Forgive the length of this but I think it's a clear argument.

You don’t need to be presenting clear arguments. You need to be asking clear questions that will help you learn how the universe actually works.

One big problem is that your description is not at all clear as you assume it is. In many cases what you state is unclear because you state a relative quantity without stating what frame it is relative to.

For example, in relativity there are two kinds of time: proper time and coordinate time. Coordinate time is relative meaning it is the time in a specific reference frame. It is defined in the entire reference frame. In contrast, proper time is invariant, it is the time that is physically read on a single clock and is only defined where the clock is located.

Because proper times are only defined where the clocks are located, proper times can only be compared when the clocks are at the same location. When comparing distant clocks, one of the times is a coordinate time, not a proper time. The comparison is relative to the frame whose coordinate time is used.

Similarly with acceleration. Proper acceleration is the physical acceleration measured by an accelerometer and it is invariant. Coordinate acceleration is the second derivative of position in a given frame. It is relative to the given frame.

Energy is also a relative quantity. Different frames will disagree on the energy, so the frame must be specified.

With this understanding, let’s look back and see exactly how unclear your argument is:

the frequency of pulses allows a comparison of clock speeds

In which frame? The frequency comparison only gives the Doppler shift, not a comparison of clock speeds without specifying the frame.

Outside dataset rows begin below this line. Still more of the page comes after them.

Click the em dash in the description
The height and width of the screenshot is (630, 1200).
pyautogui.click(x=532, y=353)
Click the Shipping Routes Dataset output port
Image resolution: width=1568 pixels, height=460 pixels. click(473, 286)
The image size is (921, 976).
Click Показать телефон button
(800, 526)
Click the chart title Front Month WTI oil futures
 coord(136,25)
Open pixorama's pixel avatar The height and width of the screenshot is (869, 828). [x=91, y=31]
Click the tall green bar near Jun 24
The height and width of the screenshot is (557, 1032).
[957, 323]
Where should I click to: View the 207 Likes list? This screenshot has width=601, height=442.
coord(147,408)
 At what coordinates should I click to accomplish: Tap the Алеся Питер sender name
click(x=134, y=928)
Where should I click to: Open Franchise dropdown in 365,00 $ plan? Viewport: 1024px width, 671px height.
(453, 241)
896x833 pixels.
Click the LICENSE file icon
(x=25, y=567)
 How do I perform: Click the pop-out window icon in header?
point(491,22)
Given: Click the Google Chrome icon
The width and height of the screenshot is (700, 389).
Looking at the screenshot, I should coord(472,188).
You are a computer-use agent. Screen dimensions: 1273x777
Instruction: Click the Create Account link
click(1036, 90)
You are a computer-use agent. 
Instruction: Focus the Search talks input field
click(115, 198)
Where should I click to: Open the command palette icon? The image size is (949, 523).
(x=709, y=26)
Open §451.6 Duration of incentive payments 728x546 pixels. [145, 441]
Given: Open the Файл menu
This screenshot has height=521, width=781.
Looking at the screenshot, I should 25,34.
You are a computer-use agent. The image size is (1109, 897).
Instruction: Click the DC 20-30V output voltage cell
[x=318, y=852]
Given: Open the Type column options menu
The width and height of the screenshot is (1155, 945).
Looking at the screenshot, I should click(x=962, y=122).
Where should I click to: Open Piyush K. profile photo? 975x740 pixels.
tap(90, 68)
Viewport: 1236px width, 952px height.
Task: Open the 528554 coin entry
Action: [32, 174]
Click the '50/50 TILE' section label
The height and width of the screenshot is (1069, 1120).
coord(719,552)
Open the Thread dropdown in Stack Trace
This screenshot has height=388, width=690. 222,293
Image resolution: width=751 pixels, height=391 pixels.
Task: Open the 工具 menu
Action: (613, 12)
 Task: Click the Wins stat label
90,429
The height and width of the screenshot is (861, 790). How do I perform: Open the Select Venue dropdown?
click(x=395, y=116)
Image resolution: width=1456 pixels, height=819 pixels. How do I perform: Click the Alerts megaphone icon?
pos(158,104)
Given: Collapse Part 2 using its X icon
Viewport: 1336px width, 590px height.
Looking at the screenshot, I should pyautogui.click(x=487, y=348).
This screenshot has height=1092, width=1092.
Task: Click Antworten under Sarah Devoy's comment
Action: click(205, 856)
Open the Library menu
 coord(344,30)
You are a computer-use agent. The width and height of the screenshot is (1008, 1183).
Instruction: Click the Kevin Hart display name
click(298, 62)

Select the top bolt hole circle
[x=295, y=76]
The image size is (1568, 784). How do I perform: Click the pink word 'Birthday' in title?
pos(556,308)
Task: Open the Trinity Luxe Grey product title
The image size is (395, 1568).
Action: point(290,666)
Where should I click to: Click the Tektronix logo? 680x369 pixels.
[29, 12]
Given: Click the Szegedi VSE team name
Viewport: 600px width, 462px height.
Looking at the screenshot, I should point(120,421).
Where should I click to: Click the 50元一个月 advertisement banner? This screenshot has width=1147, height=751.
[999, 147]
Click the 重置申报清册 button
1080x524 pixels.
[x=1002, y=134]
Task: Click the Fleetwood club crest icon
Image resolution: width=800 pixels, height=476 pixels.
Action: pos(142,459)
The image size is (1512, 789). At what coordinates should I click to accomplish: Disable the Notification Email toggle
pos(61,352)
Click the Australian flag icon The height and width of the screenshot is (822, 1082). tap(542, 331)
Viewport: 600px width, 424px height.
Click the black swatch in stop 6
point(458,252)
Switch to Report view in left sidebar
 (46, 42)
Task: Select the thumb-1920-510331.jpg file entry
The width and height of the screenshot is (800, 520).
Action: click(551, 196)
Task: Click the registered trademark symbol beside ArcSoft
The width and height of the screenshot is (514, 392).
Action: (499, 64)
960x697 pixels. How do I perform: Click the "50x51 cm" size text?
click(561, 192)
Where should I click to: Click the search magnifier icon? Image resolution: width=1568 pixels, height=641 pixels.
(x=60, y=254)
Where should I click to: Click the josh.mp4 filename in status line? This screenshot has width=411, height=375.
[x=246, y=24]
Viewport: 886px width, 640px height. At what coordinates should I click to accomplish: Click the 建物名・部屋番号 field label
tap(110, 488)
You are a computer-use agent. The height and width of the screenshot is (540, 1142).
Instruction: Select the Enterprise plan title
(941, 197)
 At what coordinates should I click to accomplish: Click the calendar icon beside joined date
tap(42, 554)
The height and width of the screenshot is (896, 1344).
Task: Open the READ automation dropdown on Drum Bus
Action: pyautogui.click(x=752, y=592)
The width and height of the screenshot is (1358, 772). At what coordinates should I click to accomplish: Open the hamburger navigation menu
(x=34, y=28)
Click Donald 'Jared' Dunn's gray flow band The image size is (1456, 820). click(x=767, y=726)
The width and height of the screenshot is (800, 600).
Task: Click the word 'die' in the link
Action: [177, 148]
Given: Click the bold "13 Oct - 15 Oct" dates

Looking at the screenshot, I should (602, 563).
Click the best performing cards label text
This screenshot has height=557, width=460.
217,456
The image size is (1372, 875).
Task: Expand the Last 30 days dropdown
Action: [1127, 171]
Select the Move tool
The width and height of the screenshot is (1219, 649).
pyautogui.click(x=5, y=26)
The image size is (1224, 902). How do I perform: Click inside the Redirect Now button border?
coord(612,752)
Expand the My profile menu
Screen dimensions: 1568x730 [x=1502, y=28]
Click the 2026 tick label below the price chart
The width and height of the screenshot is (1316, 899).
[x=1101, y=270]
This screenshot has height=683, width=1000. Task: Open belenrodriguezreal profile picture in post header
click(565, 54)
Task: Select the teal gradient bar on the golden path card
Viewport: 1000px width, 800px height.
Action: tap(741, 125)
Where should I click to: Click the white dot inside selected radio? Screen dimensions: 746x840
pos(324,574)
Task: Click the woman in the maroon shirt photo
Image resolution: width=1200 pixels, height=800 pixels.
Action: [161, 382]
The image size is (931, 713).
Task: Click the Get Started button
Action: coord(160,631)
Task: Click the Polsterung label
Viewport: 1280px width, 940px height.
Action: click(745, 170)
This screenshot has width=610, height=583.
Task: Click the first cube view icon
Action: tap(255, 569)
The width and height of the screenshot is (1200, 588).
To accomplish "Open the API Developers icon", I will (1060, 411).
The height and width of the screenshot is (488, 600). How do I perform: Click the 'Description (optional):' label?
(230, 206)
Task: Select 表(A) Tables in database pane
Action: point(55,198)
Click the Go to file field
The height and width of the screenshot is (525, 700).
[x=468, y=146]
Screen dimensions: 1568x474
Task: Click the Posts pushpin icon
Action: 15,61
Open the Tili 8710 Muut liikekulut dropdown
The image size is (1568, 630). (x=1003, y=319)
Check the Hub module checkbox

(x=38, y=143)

So the length of B's second is 5/3 times A's second

In which frame?

When a time of one week has passed on A's spacecraft then 3/5 weeks has passed on B's.

In which frame? Which is the coordinate time and which is the proper time?

It occurred for B while being an inertial frame.

B’s frame is non inertial. The frame includes time.

while B is accelerating then A is too (in the sense of B measuring a change in velocity in A)

Which of these is proper acceleration and which is coordinate acceleration? For the coordinate acceleration, relative to which frame is the coordinate acceleration measured?

One could define acceleration as that which is measure by an accelerometer but what is really meant by this is that one type of acceleration (B) involves a gain or loss of energy while the other (A) does not.

This is simply wrong. Proper acceleration is absolute, gain or loss of energy is relative.

What this all points to for me is that a gain or loss of energy PHYSICALLY CHANGES a clock.

Gainnor loss of energy is a relative quantity, so relative to which frame is which clock physically changing?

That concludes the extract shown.